Codzienność z Transitem wspomaga pakiet Pro Power. Dodatkowe gniazda w ładowni zapewnią obsługę wszelkich elektronarzędzi i naładują baterie w zewnętrznych urządzeniach. Proste i funkcjonalne. Jeśli możliwości Forda nas nie satysfakcjonują, zaprzęgnijmy do pracy przyczepę z hamulcem najazdowym. Już w bazowej odmianie możemy holować za pojazdem dodatkowe 2,5 tony. Co ciekawe, w elektryku i hybrydzie plug-in, ta wartość spada do przyzwoitych 2300 kilogramów.

Trzy rodzaje napędu

Ford Transit Custom Drive Modes
Prowadzący ma do wyboru dużo trybów jazdy (fot. Piotr Zubrzycki/Automotyw.com)

W tym segmencie najważniejsze są diesle i to właśnie od nich Ford zaczął globalną ofensywę w nowym modelu. Ford Transit Custom może być napędzany przez motor 2.0 EcoBlue o mocy 110, 136, 150 lub 170 koni mechanicznych. Moment obrotowy zawiera się w przedziale od 310 do 390 Nm. Standard to manualna, sześciostopniowa skrzynia biegów. W alternatywie pozostaje 8-biegowy automat o niespiesznym działaniu. Moment obrotowy może trafiać na przednią lub obie osie.

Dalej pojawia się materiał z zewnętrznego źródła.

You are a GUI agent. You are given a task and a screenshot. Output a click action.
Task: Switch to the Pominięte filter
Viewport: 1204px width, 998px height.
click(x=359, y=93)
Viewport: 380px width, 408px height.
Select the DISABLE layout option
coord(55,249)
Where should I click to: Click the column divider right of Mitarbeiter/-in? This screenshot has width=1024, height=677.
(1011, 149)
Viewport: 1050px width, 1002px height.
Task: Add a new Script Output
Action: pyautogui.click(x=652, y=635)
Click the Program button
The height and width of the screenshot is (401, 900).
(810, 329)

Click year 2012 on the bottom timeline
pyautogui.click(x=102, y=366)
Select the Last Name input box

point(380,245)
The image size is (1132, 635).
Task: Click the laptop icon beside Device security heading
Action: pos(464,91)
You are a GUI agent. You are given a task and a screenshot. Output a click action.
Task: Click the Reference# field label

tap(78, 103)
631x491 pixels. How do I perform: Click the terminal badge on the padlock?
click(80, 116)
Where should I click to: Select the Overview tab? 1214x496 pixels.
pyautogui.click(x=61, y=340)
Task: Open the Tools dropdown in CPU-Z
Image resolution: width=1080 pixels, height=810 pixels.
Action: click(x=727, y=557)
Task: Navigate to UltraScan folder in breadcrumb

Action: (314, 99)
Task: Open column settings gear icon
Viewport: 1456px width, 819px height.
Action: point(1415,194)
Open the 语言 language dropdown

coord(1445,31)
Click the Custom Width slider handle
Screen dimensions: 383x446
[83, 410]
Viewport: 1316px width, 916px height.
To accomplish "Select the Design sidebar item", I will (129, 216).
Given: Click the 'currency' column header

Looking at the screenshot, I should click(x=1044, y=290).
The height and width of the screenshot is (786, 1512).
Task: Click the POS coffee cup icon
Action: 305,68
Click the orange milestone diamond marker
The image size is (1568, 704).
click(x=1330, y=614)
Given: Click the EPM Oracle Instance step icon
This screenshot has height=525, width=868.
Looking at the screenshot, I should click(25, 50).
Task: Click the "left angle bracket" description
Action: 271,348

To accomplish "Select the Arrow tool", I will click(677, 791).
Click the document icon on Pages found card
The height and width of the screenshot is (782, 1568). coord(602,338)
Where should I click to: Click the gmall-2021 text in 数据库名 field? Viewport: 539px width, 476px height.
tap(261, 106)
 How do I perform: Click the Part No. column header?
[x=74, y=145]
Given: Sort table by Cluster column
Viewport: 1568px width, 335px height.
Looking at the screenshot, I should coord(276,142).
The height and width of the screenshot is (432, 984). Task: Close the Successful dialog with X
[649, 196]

Dostawy ropniaków już się zaczęły. Pierwsze auta trafiają do klientów. W połowie przyszłego roku w salonach pojawi się hybryda plug-in. Bazuje na motorze o pojemności 2.5 litra pracującym w cyklu Atkinsona. Moc systemowa tego zestawu to 232 KM, a maksymalny zasięg w trybie bezemisyjnym wynosi według producenta 56 kilometrów. Pojemność litowo-jonowej baterii to 11,8 kWh brutto. Niezbyt dużo, ale nie zapominajmy, że obecnie stosowane akumulatory są dość ciężkie, a w tej klasie trwa walka o jak największą ładowność.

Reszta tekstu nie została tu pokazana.